The Harvard Film Archive (HFA) is a film archive and cinema located in the Carpenter Center for the Visual Arts at Harvard University in Cambridge, Massachusetts. Dedicated to the collection, preservation, and exhibition of film, the HFA houses over 25,000 films, along with videos, photos, posters, and other film ephemera from around the world and almost every period in film history. The HFA cinematheque screens films weekly in its 188-seat theater. It also maintains a film conservation center near Central Square, Cambridge. Harvard Film Archive won the 2020 Webby Award for Cultural Institution in the category Web.

==History==
The archive was founded in 1979 by Robert Gardner, Vlada K. Petric and Stanley Cavell in Harvard's Department of Visual and Environmental Studies, with grants from the Henry Luce Foundation and the National Endowment for the Humanities. It opened on March 16, 1979, with a screening of Ernst Lubitsch’s silent film, Lady Windermere's Fan.

Film programmer Amos Vogel's extensive Cinema 16 film collection, originally sold to Barney Rosset and Grove Press circa 1966–1967, served as the founding collection for the Harvard Film Archive.
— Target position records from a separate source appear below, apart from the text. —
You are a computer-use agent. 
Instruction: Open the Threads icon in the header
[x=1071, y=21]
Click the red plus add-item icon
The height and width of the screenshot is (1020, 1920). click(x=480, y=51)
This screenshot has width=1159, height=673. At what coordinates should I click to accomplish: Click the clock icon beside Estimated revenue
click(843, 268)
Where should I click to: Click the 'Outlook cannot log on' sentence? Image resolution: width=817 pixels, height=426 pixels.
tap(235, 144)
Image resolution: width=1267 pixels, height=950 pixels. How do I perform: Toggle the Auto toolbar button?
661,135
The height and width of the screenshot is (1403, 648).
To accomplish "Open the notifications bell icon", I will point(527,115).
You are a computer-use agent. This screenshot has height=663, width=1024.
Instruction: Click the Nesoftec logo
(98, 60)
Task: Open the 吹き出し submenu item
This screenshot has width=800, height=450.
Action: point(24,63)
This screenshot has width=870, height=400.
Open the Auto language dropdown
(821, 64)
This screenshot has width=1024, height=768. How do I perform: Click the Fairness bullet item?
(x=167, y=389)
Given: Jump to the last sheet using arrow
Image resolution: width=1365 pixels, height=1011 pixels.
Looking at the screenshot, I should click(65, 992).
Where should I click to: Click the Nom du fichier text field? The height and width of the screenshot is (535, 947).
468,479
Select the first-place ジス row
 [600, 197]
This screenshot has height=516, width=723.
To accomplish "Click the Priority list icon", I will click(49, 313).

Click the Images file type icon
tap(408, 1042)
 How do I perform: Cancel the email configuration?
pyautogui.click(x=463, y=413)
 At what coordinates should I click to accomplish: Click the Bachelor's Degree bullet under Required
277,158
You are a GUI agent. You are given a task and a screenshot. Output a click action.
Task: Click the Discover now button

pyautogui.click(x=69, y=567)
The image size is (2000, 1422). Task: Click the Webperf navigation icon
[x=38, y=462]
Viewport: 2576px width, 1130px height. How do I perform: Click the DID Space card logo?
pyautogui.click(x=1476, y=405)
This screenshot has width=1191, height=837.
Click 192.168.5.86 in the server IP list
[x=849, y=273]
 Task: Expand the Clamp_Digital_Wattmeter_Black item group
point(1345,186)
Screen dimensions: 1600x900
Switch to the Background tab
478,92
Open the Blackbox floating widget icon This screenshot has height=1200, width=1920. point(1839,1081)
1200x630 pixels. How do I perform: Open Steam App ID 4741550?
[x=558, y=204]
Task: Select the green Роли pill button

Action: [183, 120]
The archive's first curator was Vlada K. Petric, who expanded the collection and established the year-round regular screenings. He retired in 1995, and in 1999 Bruce Jenkins assumed the post.

In January 2005, Harvard Faculty of Arts and Sciences dean William C. Kirby announced that the archive would be absorbed by the Harvard College Library and managed by the Library of Fine Arts. This raised concerns within the Harvard community about the future of the archive and its programming. Jenkins resigned soon after the announcement.

In September 2006, film scholar Haden Guest became the new director of the archive. He addressed concerns that the archives' absorption in the Library would affect its public film screenings.

==Collection==
The collection spans the history of film-making from the silent film era to today, and includes Hollywood films, documentaries, animation, short films, B-movies and feature films from all over the world. It is the largest collection of 35mm film in New England.
The collection grows by an average of 15 to 20 films a year and contains rarities, including some of the only prints in the United States of several films by Serbian director Dusan Makavejev.
It also features a large collection of German cinema and the Bavarian Film Fund donates prints of any films that it finances. After the death of Karen Aqua, the archive was given more than 300 of her works, both completed and unfinished.

==Film conservation==
The Archive's mission includes conserving, restoring, and exhibiting the collection's prints. It prioritizes film-to-film preservation for archival stability, authenticity, and aesthetics. It may also perform film-to-digital transfers.